#### TASK PROMPT:
Retype the listing that follows without a single change.

#### GIVEN RECORDS:
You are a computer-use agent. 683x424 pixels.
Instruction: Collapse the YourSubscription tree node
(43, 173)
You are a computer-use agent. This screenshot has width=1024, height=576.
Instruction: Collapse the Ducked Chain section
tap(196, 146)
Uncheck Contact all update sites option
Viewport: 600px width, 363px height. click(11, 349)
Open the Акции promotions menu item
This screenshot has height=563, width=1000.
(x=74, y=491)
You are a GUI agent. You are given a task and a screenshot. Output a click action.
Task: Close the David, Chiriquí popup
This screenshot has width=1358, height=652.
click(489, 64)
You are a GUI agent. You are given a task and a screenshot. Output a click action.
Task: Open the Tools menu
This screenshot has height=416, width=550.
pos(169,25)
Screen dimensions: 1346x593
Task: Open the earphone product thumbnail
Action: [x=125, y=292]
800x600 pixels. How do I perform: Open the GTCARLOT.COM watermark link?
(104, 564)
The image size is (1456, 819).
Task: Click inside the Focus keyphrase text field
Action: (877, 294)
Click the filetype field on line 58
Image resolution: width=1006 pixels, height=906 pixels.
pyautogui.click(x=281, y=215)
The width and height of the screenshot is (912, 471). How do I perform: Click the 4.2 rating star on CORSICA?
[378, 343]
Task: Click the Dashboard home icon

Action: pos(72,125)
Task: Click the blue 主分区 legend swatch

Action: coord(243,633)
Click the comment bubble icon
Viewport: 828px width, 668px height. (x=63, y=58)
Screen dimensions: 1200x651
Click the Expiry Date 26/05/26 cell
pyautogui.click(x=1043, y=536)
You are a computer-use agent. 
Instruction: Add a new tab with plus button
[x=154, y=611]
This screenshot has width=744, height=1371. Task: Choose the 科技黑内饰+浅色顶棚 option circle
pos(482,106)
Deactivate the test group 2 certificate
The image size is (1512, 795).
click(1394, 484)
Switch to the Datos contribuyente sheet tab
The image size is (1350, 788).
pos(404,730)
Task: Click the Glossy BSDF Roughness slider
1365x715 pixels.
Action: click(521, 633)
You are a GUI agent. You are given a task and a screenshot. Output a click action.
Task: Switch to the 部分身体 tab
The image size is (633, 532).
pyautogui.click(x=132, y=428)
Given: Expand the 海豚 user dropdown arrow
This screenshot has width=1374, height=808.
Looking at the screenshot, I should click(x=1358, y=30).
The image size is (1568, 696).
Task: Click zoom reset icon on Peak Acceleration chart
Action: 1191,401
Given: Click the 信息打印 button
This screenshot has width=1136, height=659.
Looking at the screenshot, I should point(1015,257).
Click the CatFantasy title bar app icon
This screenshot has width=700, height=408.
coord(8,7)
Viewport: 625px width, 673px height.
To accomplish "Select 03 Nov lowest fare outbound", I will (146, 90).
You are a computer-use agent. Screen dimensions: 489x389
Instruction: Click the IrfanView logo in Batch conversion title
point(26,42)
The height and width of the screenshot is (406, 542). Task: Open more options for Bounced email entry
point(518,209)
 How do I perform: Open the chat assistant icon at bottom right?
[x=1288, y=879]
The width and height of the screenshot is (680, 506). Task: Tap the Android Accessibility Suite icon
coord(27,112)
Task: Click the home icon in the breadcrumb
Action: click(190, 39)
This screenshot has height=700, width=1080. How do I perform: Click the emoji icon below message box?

#### EXERCISE ANSWER:
You are a computer-use agent. 683x424 pixels.
Instruction: Collapse the YourSubscription tree node
(43, 173)
You are a computer-use agent. This screenshot has width=1024, height=576.
Instruction: Collapse the Ducked Chain section
tap(196, 146)
Uncheck Contact all update sites option
Viewport: 600px width, 363px height. click(11, 349)
Open the Акции promotions menu item
This screenshot has height=563, width=1000.
(x=74, y=491)
You are a GUI agent. You are given a task and a screenshot. Output a click action.
Task: Close the David, Chiriquí popup
This screenshot has width=1358, height=652.
click(489, 64)
You are a GUI agent. You are given a task and a screenshot. Output a click action.
Task: Open the Tools menu
This screenshot has height=416, width=550.
pos(169,25)
Screen dimensions: 1346x593
Task: Open the earphone product thumbnail
Action: [x=125, y=292]
800x600 pixels. How do I perform: Open the GTCARLOT.COM watermark link?
(104, 564)
The image size is (1456, 819).
Task: Click inside the Focus keyphrase text field
Action: (877, 294)
Click the filetype field on line 58
Image resolution: width=1006 pixels, height=906 pixels.
pyautogui.click(x=281, y=215)
The width and height of the screenshot is (912, 471). How do I perform: Click the 4.2 rating star on CORSICA?
[378, 343]
Task: Click the Dashboard home icon

Action: pos(72,125)
Task: Click the blue 主分区 legend swatch

Action: coord(243,633)
Click the comment bubble icon
Viewport: 828px width, 668px height. (x=63, y=58)
Screen dimensions: 1200x651
Click the Expiry Date 26/05/26 cell
pyautogui.click(x=1043, y=536)
You are a computer-use agent. 
Instruction: Add a new tab with plus button
[x=154, y=611]
This screenshot has width=744, height=1371. Task: Choose the 科技黑内饰+浅色顶棚 option circle
pos(482,106)
Deactivate the test group 2 certificate
The image size is (1512, 795).
click(1394, 484)
Switch to the Datos contribuyente sheet tab
The image size is (1350, 788).
pos(404,730)
Task: Click the Glossy BSDF Roughness slider
1365x715 pixels.
Action: click(521, 633)
You are a GUI agent. You are given a task and a screenshot. Output a click action.
Task: Switch to the 部分身体 tab
The image size is (633, 532).
pyautogui.click(x=132, y=428)
Given: Expand the 海豚 user dropdown arrow
This screenshot has width=1374, height=808.
Looking at the screenshot, I should click(x=1358, y=30).
The image size is (1568, 696).
Task: Click zoom reset icon on Peak Acceleration chart
Action: 1191,401
Given: Click the 信息打印 button
This screenshot has width=1136, height=659.
Looking at the screenshot, I should point(1015,257).
Click the CatFantasy title bar app icon
This screenshot has width=700, height=408.
coord(8,7)
Viewport: 625px width, 673px height.
To accomplish "Select 03 Nov lowest fare outbound", I will (146, 90).
You are a computer-use agent. Screen dimensions: 489x389
Instruction: Click the IrfanView logo in Batch conversion title
point(26,42)
The height and width of the screenshot is (406, 542). Task: Open more options for Bounced email entry
point(518,209)
 How do I perform: Open the chat assistant icon at bottom right?
[x=1288, y=879]
The width and height of the screenshot is (680, 506). Task: Tap the Android Accessibility Suite icon
coord(27,112)
Task: Click the home icon in the breadcrumb
Action: click(190, 39)
This screenshot has height=700, width=1080. How do I perform: Click the emoji icon below message box?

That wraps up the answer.